■ **Exercise instructions**
Only the lines from the one containing "Task: Edit the Ian Mellor visit details" through the end of the data are wanted, reproduced exactly and without pictures.

■ **Supplied data**
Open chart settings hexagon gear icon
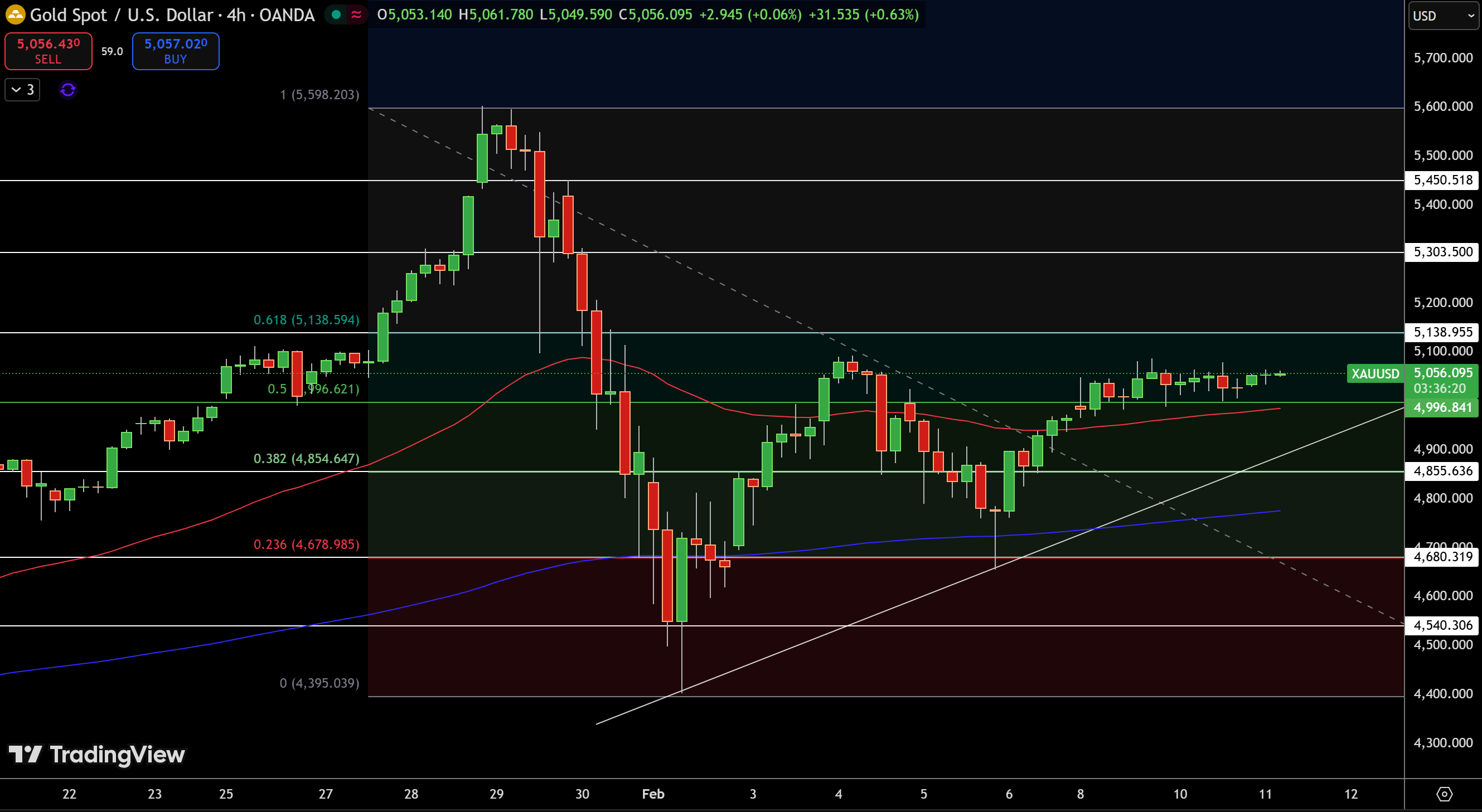Viewport: 1482px width, 812px height. coord(1444,794)
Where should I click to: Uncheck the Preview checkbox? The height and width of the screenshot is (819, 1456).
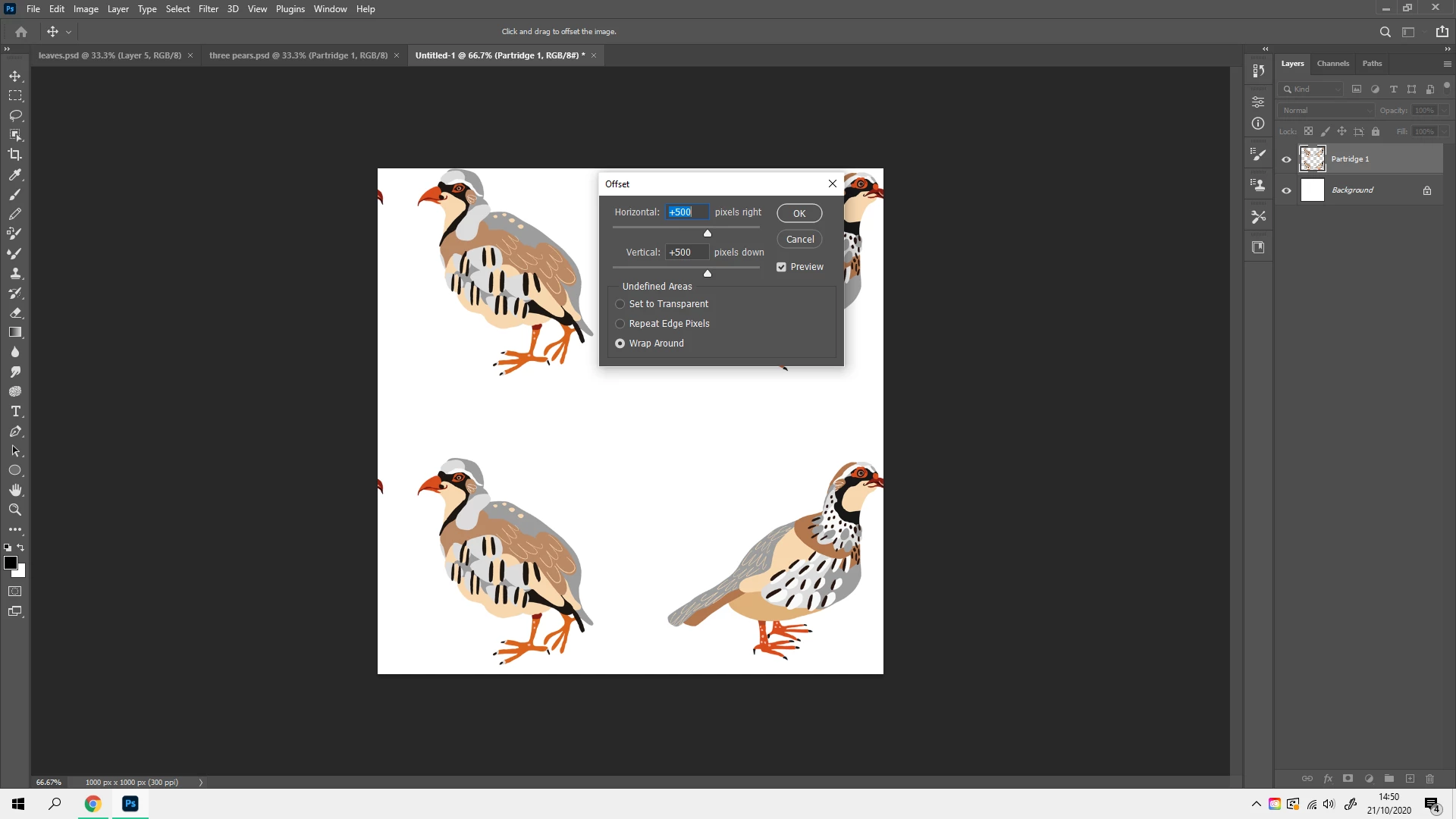click(x=781, y=267)
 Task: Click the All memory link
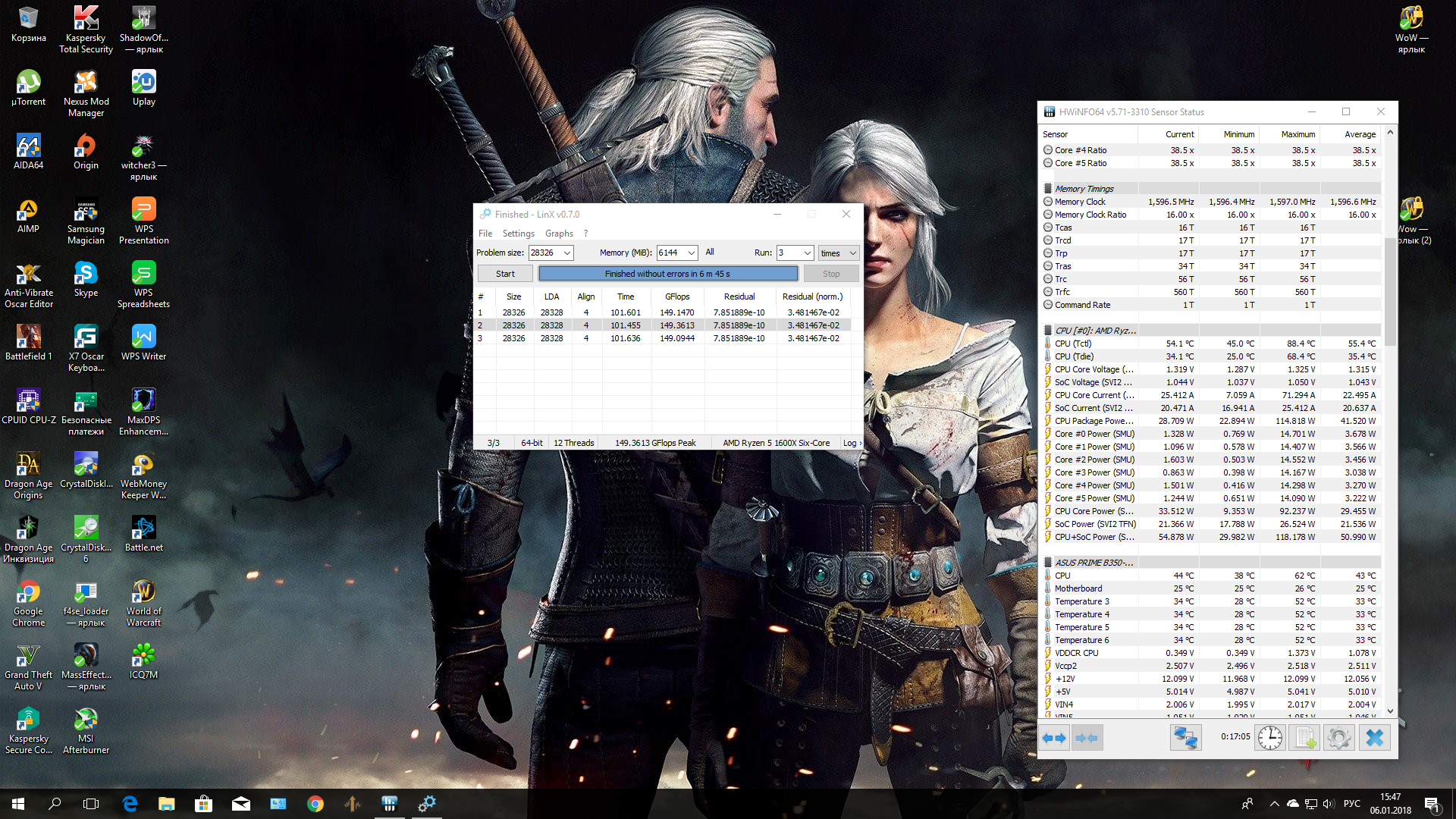[x=710, y=252]
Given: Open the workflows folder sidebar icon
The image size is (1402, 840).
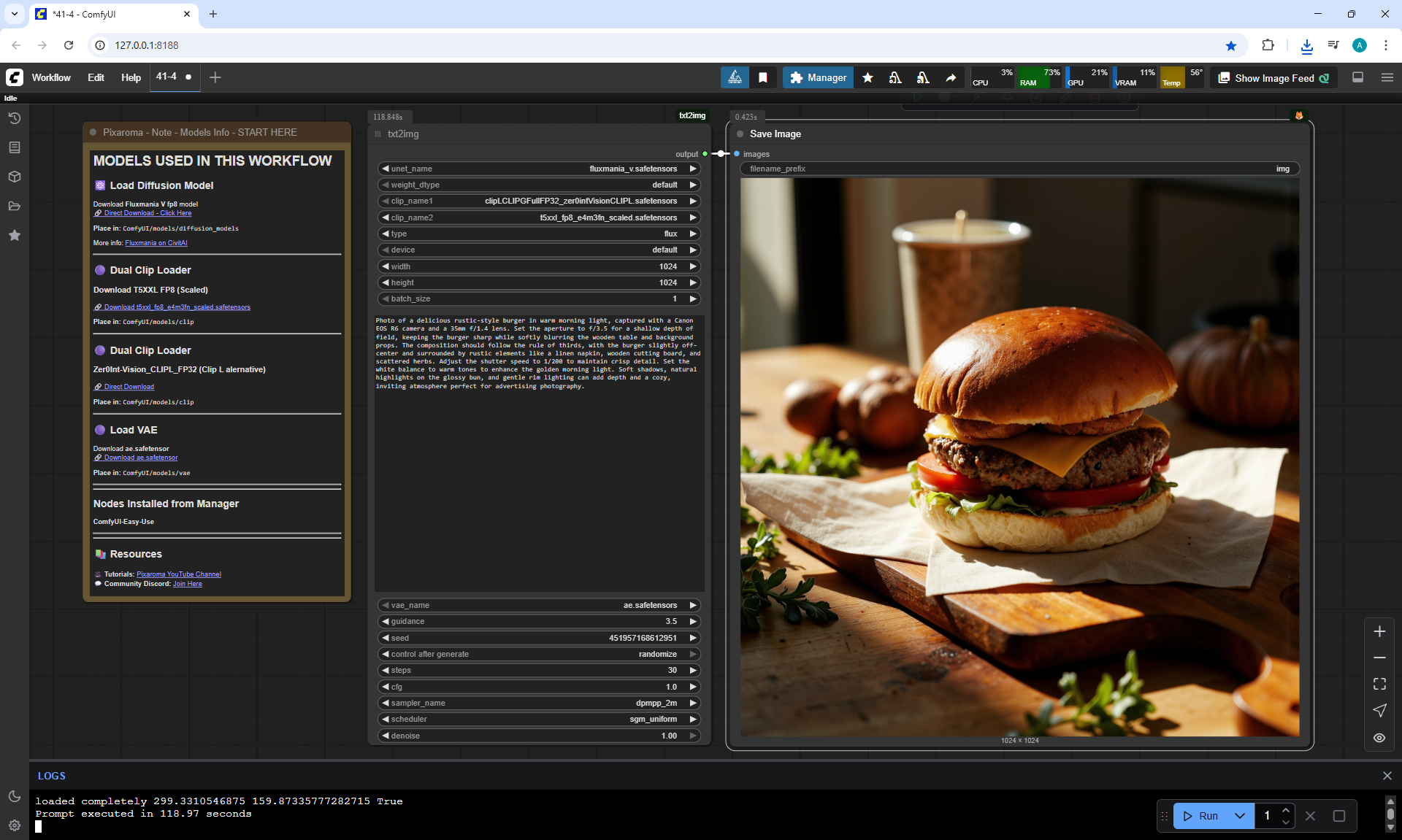Looking at the screenshot, I should click(x=14, y=206).
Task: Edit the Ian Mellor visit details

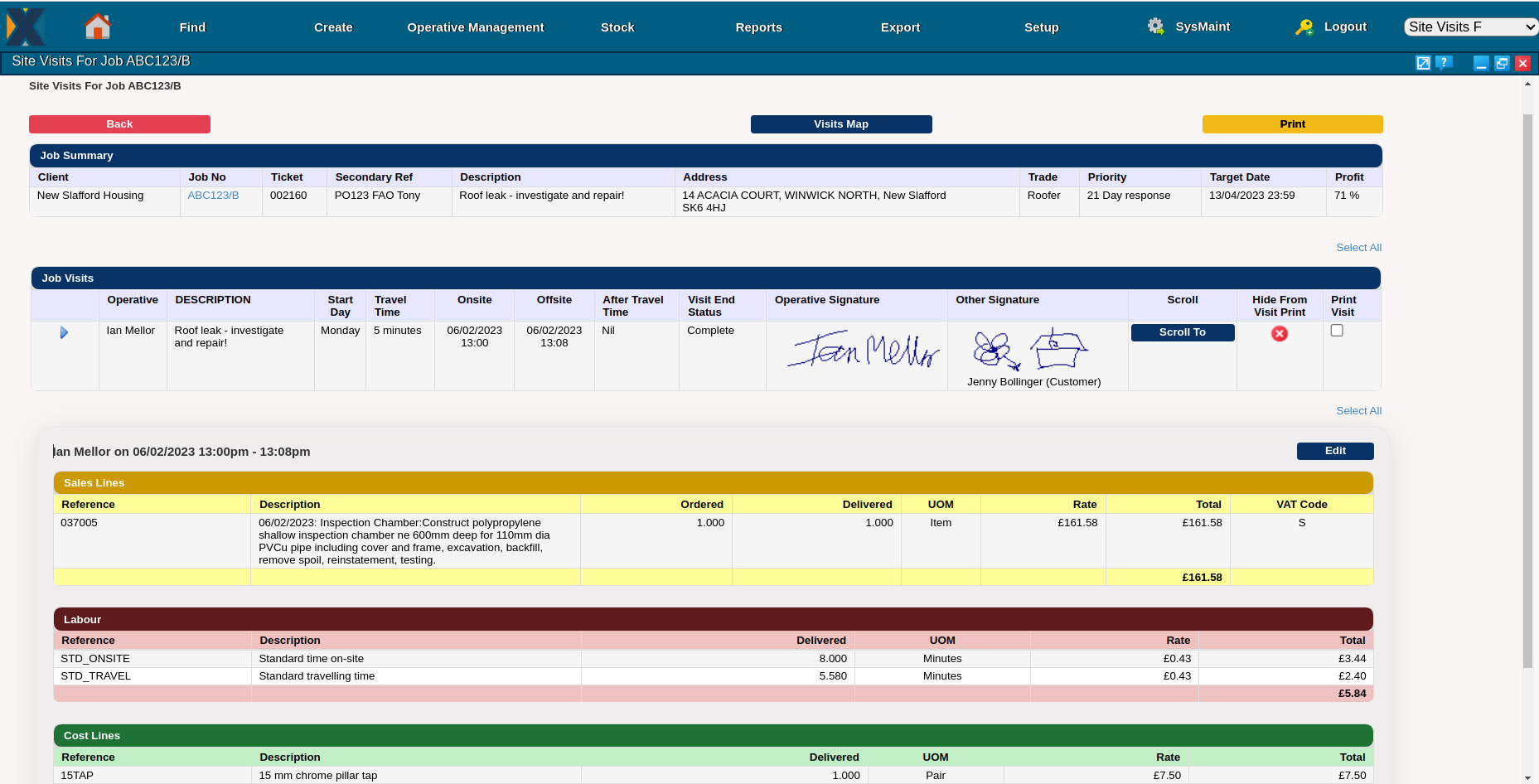Action: [1334, 451]
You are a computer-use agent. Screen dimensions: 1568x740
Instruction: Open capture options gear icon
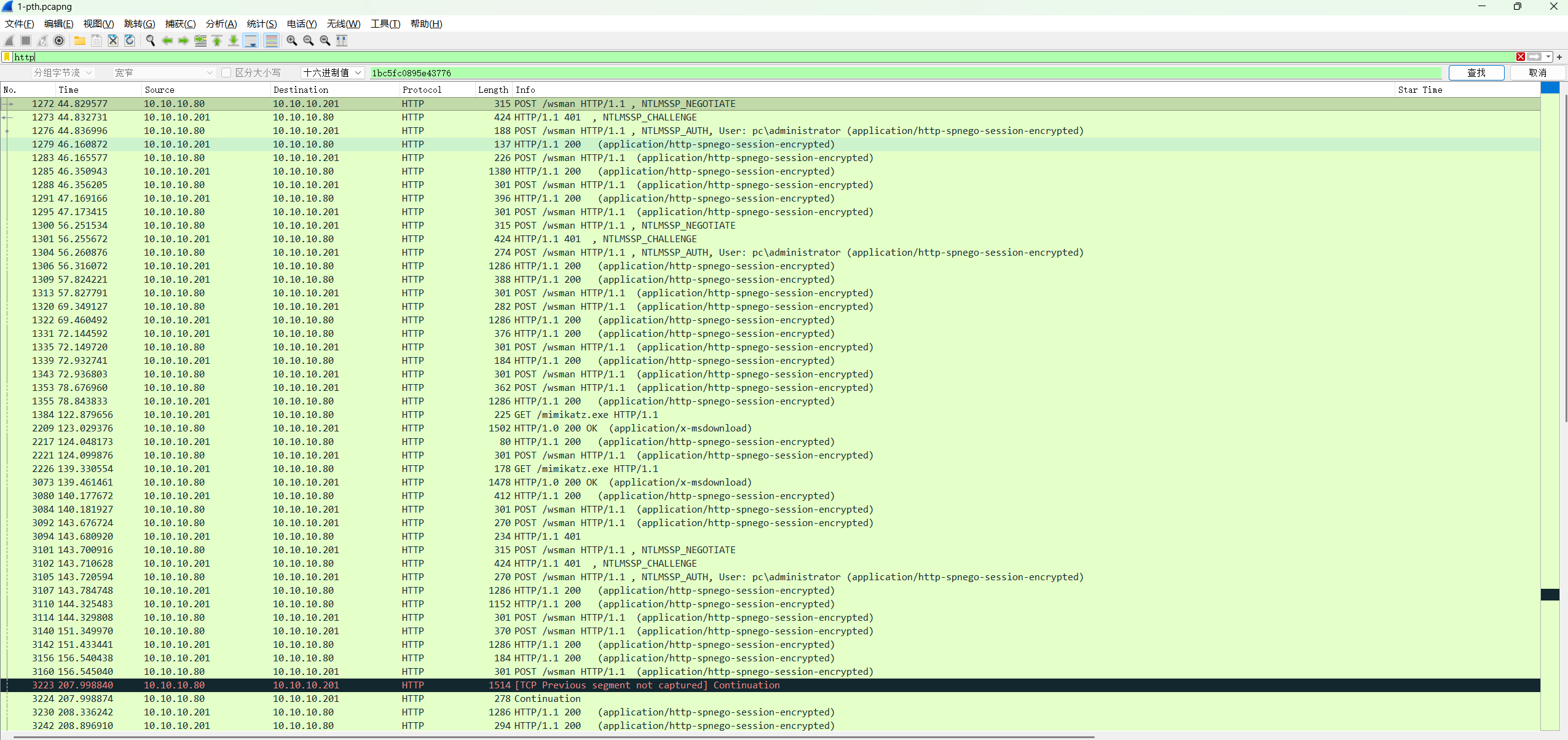click(x=59, y=41)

■ **Response**
Task: Edit the Ian Mellor visit details

Action: [1334, 451]
You are a computer-use agent. Screen dimensions: 1568x740
Instruction: Open capture options gear icon
click(x=59, y=41)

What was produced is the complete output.